DOCUMENT SECTION:
▼▼▼

Pages in topic:   < [1 2 3 4 5 6 7 8 9 10 11] >
TMLookup
Thread poster: FarkasAndras

FarkasAndras  Identity Verified
Local time: 18:10
English to Hungarian
+ ...
TOPIC STARTER
Yes it is Jan 5, 2016

Michael Beijer wrote:

Strange. I actually find those 895 hits in my screenshot very useful. It's far from "useless and time-consuming". In fact, that is exactly how I use TMLookup: if I can't think of a translation for a word when translating, I selected and press my TMLookup shortcut. The program immediately springs into action and shows me if the relevant term is present in my extremely large database consisting of TMXs. 895 hits is great, and just what I want in such a case.
However, sometimes, it would be useful to be able to filter on individual TMXs, and thus narrow down the results.

▲▲▲

DATA SECTION:
▼▼▼

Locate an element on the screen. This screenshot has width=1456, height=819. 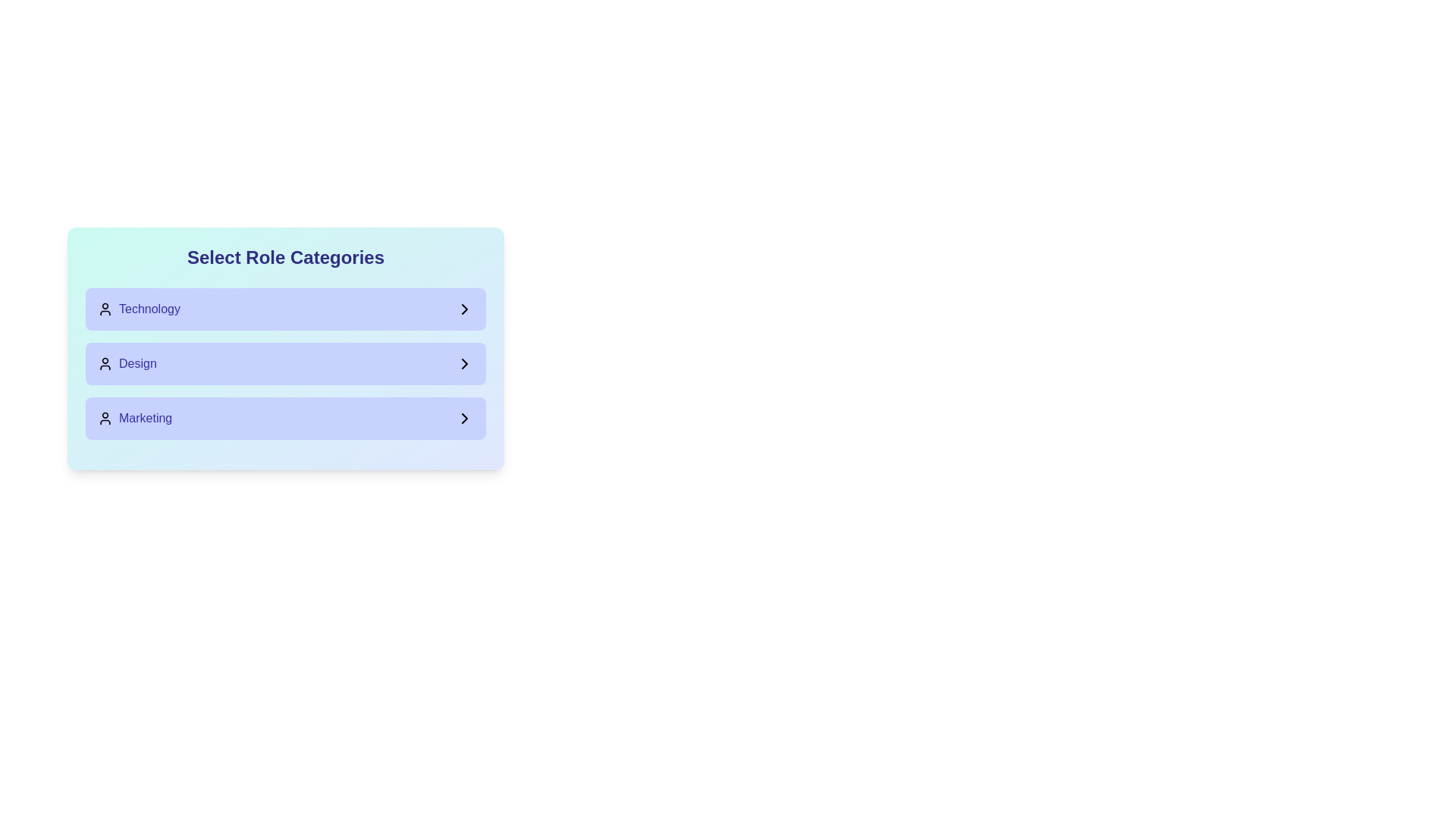
the 'Design' category option, which is the middle button-like list item within the 'Select Role Categories' menu, positioned between 'Technology' and 'Marketing' is located at coordinates (286, 363).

▲▲▲

AIM: Resume the forum thread about TMLookup from the point at which it stops.

ANSWER FOR THIS EXERCISE:
I'm also happy to get hundreds of hits from a db search. I look at the first dozen, and if there is a mix of two or three translations that all look acceptable for my context, I can do a quick numbers comparison: do dual-language searches with each of the possible translations and see which is more frequent. If translation A co-occurs with my source term 6 times, translation B 24 times and translation C 657 times, then C is the most likely candidate. If I got 5 hits in total with a distribution of 1-1-2 I wouldn't have much to go on.
It's pretty easy to restrict searches by adding search terms as needed, and TMLookup even supports boolean seaches, so you can do things like:
train NOT rail NOT trasport NOT passenger
or
"carry out" OR "implement" strategies
You can also add terms in both languages at the same time AND you can do regex searches. Honestly, I'm not sure what other possible options exist for refining searches. Fuzzy searches would improve the overall performance, but that would come at the cost of speed and precision, as well as increased complexity and probably DB size.


 

Meta Arkadia
Local time: 00:10
English to Indonesian
+ ...
The One Word Jan 5, 2016

FarkasAndras wrote:
I'm also happy to get hundreds of hits from a db search.


I'm happy when my CAT tool automatically inserts the right word for me.

Cheers,

Hans


 

FarkasAndras  Identity Verified
Local time: 18:10
English to Hungarian
+ ...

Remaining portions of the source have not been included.